Set down the whole listing that follows, precisely as written.

************

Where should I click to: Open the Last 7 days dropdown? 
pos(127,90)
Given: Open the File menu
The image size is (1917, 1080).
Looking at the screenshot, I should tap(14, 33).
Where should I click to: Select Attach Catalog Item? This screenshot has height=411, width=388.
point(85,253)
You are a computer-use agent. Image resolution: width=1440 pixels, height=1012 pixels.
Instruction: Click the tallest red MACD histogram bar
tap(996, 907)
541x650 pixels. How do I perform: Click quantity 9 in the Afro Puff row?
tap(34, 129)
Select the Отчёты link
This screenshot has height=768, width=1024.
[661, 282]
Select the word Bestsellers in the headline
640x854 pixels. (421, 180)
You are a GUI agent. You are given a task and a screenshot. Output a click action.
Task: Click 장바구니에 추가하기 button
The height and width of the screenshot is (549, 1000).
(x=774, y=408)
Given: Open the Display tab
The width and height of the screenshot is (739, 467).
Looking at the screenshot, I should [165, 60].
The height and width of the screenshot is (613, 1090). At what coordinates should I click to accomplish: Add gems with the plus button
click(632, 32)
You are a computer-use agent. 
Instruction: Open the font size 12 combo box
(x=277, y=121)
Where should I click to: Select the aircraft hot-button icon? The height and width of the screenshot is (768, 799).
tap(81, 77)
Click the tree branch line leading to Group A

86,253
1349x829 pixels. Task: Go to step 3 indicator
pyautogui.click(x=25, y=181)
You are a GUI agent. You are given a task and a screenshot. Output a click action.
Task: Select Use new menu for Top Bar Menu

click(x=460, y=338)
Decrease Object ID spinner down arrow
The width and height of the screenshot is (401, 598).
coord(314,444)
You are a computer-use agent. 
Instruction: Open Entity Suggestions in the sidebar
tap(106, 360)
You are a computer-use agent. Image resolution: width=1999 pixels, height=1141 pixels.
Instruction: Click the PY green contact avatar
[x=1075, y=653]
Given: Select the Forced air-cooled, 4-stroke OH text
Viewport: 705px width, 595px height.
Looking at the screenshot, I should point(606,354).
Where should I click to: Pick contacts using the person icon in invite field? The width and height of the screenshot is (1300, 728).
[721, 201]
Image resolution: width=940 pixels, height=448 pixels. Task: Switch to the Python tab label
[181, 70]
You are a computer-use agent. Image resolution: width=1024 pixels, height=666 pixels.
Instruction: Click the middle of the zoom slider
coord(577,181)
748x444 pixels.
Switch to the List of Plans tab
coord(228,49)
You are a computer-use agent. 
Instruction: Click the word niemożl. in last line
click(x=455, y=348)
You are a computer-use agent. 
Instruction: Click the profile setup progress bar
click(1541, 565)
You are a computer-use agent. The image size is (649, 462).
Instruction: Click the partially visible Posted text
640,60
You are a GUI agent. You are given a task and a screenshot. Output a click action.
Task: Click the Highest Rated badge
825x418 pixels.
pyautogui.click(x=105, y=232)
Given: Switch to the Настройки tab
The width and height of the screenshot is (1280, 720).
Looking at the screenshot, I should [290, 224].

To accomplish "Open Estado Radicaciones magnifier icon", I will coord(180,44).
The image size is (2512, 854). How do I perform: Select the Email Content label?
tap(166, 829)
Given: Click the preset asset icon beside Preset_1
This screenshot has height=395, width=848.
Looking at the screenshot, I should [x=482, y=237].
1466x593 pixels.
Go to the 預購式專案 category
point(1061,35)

************

■ Task response ■
Where should I click to: Open the Last 7 days dropdown? 
pos(127,90)
Given: Open the File menu
The image size is (1917, 1080).
Looking at the screenshot, I should tap(14, 33).
Where should I click to: Select Attach Catalog Item? This screenshot has height=411, width=388.
point(85,253)
You are a computer-use agent. Image resolution: width=1440 pixels, height=1012 pixels.
Instruction: Click the tallest red MACD histogram bar
tap(996, 907)
541x650 pixels. How do I perform: Click quantity 9 in the Afro Puff row?
tap(34, 129)
Select the Отчёты link
This screenshot has height=768, width=1024.
[661, 282]
Select the word Bestsellers in the headline
640x854 pixels. (421, 180)
You are a GUI agent. You are given a task and a screenshot. Output a click action.
Task: Click 장바구니에 추가하기 button
The height and width of the screenshot is (549, 1000).
(x=774, y=408)
Given: Open the Display tab
The width and height of the screenshot is (739, 467).
Looking at the screenshot, I should [165, 60].
The height and width of the screenshot is (613, 1090). At what coordinates should I click to accomplish: Add gems with the plus button
click(632, 32)
You are a computer-use agent. 
Instruction: Open the font size 12 combo box
(x=277, y=121)
Where should I click to: Select the aircraft hot-button icon? The height and width of the screenshot is (768, 799).
tap(81, 77)
Click the tree branch line leading to Group A

86,253
1349x829 pixels. Task: Go to step 3 indicator
pyautogui.click(x=25, y=181)
You are a GUI agent. You are given a task and a screenshot. Output a click action.
Task: Select Use new menu for Top Bar Menu

click(x=460, y=338)
Decrease Object ID spinner down arrow
The width and height of the screenshot is (401, 598).
coord(314,444)
You are a computer-use agent. 
Instruction: Open Entity Suggestions in the sidebar
tap(106, 360)
You are a computer-use agent. Image resolution: width=1999 pixels, height=1141 pixels.
Instruction: Click the PY green contact avatar
[x=1075, y=653]
Given: Select the Forced air-cooled, 4-stroke OH text
Viewport: 705px width, 595px height.
Looking at the screenshot, I should point(606,354).
Where should I click to: Pick contacts using the person icon in invite field? The width and height of the screenshot is (1300, 728).
[721, 201]
Image resolution: width=940 pixels, height=448 pixels. Task: Switch to the Python tab label
[181, 70]
You are a computer-use agent. Image resolution: width=1024 pixels, height=666 pixels.
Instruction: Click the middle of the zoom slider
coord(577,181)
748x444 pixels.
Switch to the List of Plans tab
coord(228,49)
You are a computer-use agent. 
Instruction: Click the word niemożl. in last line
click(x=455, y=348)
You are a computer-use agent. 
Instruction: Click the profile setup progress bar
click(1541, 565)
You are a computer-use agent. The image size is (649, 462).
Instruction: Click the partially visible Posted text
640,60
You are a GUI agent. You are given a task and a screenshot. Output a click action.
Task: Click the Highest Rated badge
825x418 pixels.
pyautogui.click(x=105, y=232)
Given: Switch to the Настройки tab
The width and height of the screenshot is (1280, 720).
Looking at the screenshot, I should [290, 224].

To accomplish "Open Estado Radicaciones magnifier icon", I will coord(180,44).
The image size is (2512, 854). How do I perform: Select the Email Content label?
tap(166, 829)
Given: Click the preset asset icon beside Preset_1
This screenshot has height=395, width=848.
Looking at the screenshot, I should [x=482, y=237].
1466x593 pixels.
Go to the 預購式專案 category
point(1061,35)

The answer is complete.